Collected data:
BEGIN

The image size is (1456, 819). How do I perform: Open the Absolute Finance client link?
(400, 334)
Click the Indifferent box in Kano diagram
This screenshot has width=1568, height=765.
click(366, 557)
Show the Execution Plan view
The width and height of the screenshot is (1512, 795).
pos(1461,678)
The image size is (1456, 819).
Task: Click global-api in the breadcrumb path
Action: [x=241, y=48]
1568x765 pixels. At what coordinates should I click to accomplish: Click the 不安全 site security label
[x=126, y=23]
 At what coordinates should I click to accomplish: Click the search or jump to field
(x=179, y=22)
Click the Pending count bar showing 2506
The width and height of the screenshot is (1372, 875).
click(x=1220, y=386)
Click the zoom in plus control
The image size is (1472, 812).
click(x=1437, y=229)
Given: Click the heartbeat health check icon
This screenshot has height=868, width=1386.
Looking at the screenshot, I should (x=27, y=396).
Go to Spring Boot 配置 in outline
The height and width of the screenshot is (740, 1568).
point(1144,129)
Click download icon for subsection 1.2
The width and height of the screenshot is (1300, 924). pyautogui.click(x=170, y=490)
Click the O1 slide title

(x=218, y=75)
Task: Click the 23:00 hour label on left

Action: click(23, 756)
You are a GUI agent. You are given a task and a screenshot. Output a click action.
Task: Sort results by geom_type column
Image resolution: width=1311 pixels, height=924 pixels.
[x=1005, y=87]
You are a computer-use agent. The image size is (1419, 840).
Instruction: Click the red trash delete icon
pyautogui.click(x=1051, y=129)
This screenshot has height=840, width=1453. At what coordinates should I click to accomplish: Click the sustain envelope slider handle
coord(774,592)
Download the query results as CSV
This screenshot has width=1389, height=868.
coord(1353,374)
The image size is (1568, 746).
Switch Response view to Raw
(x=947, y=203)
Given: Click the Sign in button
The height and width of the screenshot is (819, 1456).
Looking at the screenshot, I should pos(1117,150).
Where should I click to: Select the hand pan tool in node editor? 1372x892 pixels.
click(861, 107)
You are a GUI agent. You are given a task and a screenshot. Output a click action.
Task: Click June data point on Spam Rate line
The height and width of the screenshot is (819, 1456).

END

All of the records must be repeated exactly.

The image size is (1456, 819). How do I perform: Open the Absolute Finance client link?
(400, 334)
Click the Indifferent box in Kano diagram
This screenshot has width=1568, height=765.
click(366, 557)
Show the Execution Plan view
The width and height of the screenshot is (1512, 795).
pos(1461,678)
The image size is (1456, 819).
Task: Click global-api in the breadcrumb path
Action: [x=241, y=48]
1568x765 pixels. At what coordinates should I click to accomplish: Click the 不安全 site security label
[x=126, y=23]
 At what coordinates should I click to accomplish: Click the search or jump to field
(x=179, y=22)
Click the Pending count bar showing 2506
The width and height of the screenshot is (1372, 875).
click(x=1220, y=386)
Click the zoom in plus control
The image size is (1472, 812).
click(x=1437, y=229)
Given: Click the heartbeat health check icon
This screenshot has height=868, width=1386.
Looking at the screenshot, I should (x=27, y=396).
Go to Spring Boot 配置 in outline
The height and width of the screenshot is (740, 1568).
point(1144,129)
Click download icon for subsection 1.2
The width and height of the screenshot is (1300, 924). pyautogui.click(x=170, y=490)
Click the O1 slide title

(x=218, y=75)
Task: Click the 23:00 hour label on left

Action: click(23, 756)
You are a GUI agent. You are given a task and a screenshot. Output a click action.
Task: Sort results by geom_type column
Image resolution: width=1311 pixels, height=924 pixels.
[x=1005, y=87]
You are a computer-use agent. The image size is (1419, 840).
Instruction: Click the red trash delete icon
pyautogui.click(x=1051, y=129)
This screenshot has height=840, width=1453. At what coordinates should I click to accomplish: Click the sustain envelope slider handle
coord(774,592)
Download the query results as CSV
This screenshot has width=1389, height=868.
coord(1353,374)
The image size is (1568, 746).
Switch Response view to Raw
(x=947, y=203)
Given: Click the Sign in button
The height and width of the screenshot is (819, 1456).
Looking at the screenshot, I should pos(1117,150).
Where should I click to: Select the hand pan tool in node editor? 1372x892 pixels.
click(861, 107)
You are a GUI agent. You are given a task and a screenshot. Output a click action.
Task: Click June data point on Spam Rate line
The height and width of the screenshot is (819, 1456).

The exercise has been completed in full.